The World Bank’s Energy Storage Program, under the Energy Sector Management Assistance Program (ESMAP), together with the International Finance Corporation (IFC), the Multilateral Investment Guarantee Agency (MIGA), and the Acelerex team released a report detailing Guidelines for Planning Solar-Plus-Storage Projects. Solar-Plus-Storage projects allow offtakers to address issues with intermittent renewable generation by shifting energy to when it is needed most. The report’s ready-to-use planning framework, the decision-making tree, sample business models, and the PPA template and term sheet streamlines the otherwise complex journey to commercial operation of hybrid projects. This enables the adoption of solar-plus-storage projects that leverage private investments in countries where fuel dependency is putting stress on limited public resources.

Findings and frameworks detailed in the report are the result of hundreds of hours of interviews and research on commercial PPAs, PPA templates, Integrated Resources Plans, Stacked Storage Services, and Solar-Plus-Storage business models.

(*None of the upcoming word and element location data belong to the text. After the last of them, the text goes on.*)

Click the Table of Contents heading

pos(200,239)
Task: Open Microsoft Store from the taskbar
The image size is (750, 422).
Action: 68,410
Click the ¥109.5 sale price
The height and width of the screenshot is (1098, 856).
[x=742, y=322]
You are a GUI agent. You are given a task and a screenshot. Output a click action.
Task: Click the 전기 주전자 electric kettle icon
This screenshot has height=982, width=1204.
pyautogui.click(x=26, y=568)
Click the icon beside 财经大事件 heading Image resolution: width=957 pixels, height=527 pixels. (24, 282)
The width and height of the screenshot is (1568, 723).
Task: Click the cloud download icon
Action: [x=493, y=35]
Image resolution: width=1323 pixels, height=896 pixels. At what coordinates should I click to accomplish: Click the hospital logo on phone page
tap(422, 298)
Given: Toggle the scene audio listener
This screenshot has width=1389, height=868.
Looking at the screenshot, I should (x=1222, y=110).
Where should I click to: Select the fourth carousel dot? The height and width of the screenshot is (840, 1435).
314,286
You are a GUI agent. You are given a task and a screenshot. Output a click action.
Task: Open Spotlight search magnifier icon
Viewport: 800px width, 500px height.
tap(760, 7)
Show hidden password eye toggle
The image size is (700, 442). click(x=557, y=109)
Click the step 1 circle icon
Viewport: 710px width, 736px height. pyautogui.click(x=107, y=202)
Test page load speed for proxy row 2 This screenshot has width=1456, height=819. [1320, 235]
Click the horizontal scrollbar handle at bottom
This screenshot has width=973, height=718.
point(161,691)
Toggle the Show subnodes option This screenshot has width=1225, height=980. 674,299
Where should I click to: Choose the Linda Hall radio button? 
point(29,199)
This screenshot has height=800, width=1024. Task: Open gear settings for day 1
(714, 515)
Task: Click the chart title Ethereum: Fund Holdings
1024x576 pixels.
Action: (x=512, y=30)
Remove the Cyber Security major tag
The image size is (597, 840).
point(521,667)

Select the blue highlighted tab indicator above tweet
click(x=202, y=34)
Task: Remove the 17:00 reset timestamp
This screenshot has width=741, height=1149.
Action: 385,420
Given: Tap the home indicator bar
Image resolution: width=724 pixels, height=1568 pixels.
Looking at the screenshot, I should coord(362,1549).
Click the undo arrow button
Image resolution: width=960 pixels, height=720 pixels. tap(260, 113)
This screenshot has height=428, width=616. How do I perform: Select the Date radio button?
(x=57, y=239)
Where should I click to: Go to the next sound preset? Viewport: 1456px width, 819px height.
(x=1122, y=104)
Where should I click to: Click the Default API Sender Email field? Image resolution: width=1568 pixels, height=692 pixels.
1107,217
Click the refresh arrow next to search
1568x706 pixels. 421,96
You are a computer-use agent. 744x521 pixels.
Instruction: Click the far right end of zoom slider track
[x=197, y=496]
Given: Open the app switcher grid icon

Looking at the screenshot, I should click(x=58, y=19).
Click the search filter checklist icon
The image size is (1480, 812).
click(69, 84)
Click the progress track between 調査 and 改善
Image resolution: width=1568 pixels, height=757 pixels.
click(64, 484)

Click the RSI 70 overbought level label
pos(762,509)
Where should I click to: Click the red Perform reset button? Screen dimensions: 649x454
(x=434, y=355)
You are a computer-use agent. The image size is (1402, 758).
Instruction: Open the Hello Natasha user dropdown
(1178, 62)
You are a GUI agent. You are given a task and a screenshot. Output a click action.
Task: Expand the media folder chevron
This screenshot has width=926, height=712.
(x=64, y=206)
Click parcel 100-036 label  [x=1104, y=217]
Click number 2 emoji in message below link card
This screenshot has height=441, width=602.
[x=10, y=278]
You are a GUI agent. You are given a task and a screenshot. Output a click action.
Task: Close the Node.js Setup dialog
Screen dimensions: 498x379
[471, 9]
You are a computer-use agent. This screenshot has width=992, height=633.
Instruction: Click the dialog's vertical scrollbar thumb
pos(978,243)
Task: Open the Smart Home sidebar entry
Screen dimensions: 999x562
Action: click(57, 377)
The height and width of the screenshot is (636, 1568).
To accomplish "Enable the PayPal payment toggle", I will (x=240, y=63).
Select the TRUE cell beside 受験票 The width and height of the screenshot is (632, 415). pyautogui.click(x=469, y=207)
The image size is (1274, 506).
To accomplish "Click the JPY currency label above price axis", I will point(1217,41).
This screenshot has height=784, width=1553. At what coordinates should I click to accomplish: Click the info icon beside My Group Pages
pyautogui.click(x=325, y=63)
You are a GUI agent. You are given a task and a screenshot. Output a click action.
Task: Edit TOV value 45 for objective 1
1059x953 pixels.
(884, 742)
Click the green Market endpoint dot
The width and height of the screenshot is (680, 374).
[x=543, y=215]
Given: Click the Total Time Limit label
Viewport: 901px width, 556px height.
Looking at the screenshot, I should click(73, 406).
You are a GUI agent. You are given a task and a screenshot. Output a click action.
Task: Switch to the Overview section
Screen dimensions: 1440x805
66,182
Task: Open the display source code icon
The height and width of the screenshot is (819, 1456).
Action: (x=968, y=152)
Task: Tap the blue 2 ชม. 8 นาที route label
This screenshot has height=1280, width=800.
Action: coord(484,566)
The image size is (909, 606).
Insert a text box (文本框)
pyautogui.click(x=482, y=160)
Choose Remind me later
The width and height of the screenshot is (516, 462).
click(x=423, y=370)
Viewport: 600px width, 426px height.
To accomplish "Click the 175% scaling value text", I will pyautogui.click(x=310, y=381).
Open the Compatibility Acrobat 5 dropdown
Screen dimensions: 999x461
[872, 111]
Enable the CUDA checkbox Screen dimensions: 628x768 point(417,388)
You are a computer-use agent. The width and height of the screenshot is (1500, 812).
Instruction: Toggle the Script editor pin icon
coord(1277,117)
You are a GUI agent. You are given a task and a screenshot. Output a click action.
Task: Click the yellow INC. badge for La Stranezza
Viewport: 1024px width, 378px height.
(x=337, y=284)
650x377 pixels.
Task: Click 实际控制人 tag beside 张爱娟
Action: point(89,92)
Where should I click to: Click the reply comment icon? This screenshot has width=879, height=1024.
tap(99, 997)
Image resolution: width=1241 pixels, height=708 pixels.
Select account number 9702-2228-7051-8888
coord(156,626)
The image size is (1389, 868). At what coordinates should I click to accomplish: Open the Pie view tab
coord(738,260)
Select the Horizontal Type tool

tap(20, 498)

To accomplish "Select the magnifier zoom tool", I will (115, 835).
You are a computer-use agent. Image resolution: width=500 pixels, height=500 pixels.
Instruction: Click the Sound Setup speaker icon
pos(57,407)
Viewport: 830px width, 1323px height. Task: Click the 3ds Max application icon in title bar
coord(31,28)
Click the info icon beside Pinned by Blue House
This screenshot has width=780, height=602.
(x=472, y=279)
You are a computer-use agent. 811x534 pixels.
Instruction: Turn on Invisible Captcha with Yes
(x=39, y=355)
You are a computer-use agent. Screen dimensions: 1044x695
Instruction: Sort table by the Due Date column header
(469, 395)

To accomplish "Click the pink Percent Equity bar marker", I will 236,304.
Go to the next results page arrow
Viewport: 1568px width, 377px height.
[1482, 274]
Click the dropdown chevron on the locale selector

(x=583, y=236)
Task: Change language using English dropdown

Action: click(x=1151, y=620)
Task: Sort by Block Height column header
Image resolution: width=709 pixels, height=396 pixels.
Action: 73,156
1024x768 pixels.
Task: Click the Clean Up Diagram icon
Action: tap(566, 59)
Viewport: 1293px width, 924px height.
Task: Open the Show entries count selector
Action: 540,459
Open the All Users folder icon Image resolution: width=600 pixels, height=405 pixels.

Key Findings of the report include:

  • Many developing countries are exposed to vulnerabilities associated with energy imports, volatile prices, and fuel dependency
  • Deploying solar and integrating it with energy storage is a viable, cost-competitive alternative that has the potential to reduce the dependency on thermal generation, especially when leveraging private investments
  • The three primary business models for solar-plus-storage power purchase agreements (PPAs) include:
    • Two-part contract for capacity and energy
    • Capacity contract
    • Blended contract (single price for capacity and energy)
      • Time Differentiated Rates
      • 24/7 Firm Supply

The report also details a four-phase framework for planning solar-plus-storage projects:

The first phase focuses on overall system planning including least-cost planning and renewable energy integration studies, that help a utility or country determine the value of solar-plus-storage as part of its future energy and grid needs. The second phase begins with strategy and defines the project based on a detailed analysis of the country’s power system needs and expansion plans. This phase characterizes use cases, the sizing of the project, and the system requirements in terms of dispatchability and energy firmness. The third phase identifies and quantifies the optimal business models and contract structures that meet needs of the project and offtaker. Structuring bankable solar-plus-storage projects is key to financing clean energy projects and ensuring their long-term viability. The choice of business model depends on the desired risk allocation and technical configuration requirements of the off-taker and system operator. The fourth phase provides a decision tree to help practitioners evaluate the trade-offs involved in selecting a business model:

This Business Model Decision Tree is a tool that allows practitioners understand what type of PPA is most useful and relevant for the transaction. The decisions that need to be made are centered around the needs of the buyer and optimizing that value of the solar-plus-storage asset. If the buyer finds value in firm or quasi-firm power from the asset, than a blended energy contract a single payment for capacity and energy is most relevant. If the Buyer finds value in time-matching the firm power, than either a time-differentiated or 24/7 firm power supply blended energy contract is most relevant. If firm or quasi-firm power is not a requirement of the buyer, either a two part (capacity and energy) or single capacity contract is more applicable. The discernment between a two part and single capacity contract is whether or not the buyer finds value in controlling the solar-plus-storage asset.